Sales leaders; sometimes it takes years for your impact to be known.
Although I have a music background, I have to admit I really don’t follow today’s music all that much. For years, after completing my Master’s Degree in Music Composition, I could not passively listen to music for the pure enjoyment. Instead, as I would listen I would be performing a mental analysis of the music. I could tell you the chord structure and progression. I could tell you what development was occurring with the original thematic material. And since film scoring was a particular interest of mine, I could even name the composer in most movies and tell you their tendencies.
That was then. This is now.
Over the weekend, I heard an interview with a man who has won several Grammy Awards. He is a producer, singer, song writer and composer. His name is Pharrell Williams. He has a song out that I have heard many times called “Happy”.
As he told the story of his life he made a statement that really connected with me, and raised my appreciation of him. He said this:
“My story is the average story, you know. It was [just] filled with special people.”

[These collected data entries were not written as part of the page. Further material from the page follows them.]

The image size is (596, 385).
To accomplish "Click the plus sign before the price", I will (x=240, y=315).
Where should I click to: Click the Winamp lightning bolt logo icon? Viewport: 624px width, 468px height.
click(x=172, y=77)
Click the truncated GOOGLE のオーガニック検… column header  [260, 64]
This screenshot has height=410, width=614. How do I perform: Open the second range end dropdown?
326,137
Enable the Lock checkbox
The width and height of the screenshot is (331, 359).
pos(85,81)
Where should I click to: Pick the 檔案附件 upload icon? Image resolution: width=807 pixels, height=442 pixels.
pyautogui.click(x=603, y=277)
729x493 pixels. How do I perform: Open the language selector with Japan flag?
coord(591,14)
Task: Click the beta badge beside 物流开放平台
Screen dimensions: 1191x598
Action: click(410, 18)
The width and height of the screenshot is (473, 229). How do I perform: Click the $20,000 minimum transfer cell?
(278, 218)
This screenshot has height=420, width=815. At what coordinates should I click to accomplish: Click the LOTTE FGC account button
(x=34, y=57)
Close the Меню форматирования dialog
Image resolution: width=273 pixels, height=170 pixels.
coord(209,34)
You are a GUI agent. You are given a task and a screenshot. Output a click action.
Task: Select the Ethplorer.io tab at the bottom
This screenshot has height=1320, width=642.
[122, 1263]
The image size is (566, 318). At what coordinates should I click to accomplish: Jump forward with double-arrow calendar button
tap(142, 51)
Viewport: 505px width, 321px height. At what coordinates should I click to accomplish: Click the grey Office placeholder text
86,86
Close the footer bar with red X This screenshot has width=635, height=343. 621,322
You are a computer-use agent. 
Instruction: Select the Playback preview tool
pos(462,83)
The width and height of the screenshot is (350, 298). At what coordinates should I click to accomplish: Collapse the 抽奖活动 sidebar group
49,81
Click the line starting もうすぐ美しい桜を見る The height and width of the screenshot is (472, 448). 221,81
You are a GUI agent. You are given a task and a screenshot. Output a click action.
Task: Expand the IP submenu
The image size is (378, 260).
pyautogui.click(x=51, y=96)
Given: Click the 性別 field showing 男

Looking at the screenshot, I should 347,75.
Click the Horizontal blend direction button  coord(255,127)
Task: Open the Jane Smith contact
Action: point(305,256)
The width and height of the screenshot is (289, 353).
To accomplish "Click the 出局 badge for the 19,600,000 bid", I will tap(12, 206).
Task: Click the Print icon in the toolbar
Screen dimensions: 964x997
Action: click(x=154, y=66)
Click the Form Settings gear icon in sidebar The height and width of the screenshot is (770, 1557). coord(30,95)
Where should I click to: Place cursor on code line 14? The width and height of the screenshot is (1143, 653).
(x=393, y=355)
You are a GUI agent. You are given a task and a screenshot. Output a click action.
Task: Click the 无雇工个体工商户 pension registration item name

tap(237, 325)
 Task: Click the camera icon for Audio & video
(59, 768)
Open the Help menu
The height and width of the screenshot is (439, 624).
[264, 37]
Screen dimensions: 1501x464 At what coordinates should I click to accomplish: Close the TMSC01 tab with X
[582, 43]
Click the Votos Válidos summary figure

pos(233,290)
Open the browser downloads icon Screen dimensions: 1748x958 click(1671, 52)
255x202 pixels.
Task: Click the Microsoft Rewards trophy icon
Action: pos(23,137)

How many of us can look back on our own lives and say the same thing? I know I can. I was blessed with some wonderful people in my life who were good influences and great mentors. I can name teachers, preachers, business leaders and sales leaders who each had a significantly important impact on my life.
My challenge for each of you this morning is to do two things:
Think of the people in your life (personal and professional) who had a role in the person you are today. If possible, write them a quick thank you note. It doesn’t have to be much – just a quick note to let them know that your life is better because they were a part of it.
- Commit to being a person of positive impact for those in your life now. Be the kind of sales leader and life leader that will come to mind for others, when asked who were the major influences for good in their life.
One more final quote from Pharrell Williams this morning:
“It can’t be all you. Just like you need air to fly a kite, it’s not the kite. It’s the air.”
My personal thought is that it takes both.
Go fly a kite – be the air to your team this week.
Have you seen sales leaders who were the kite’s weight instead of its air? What do you do that makes you different to your team?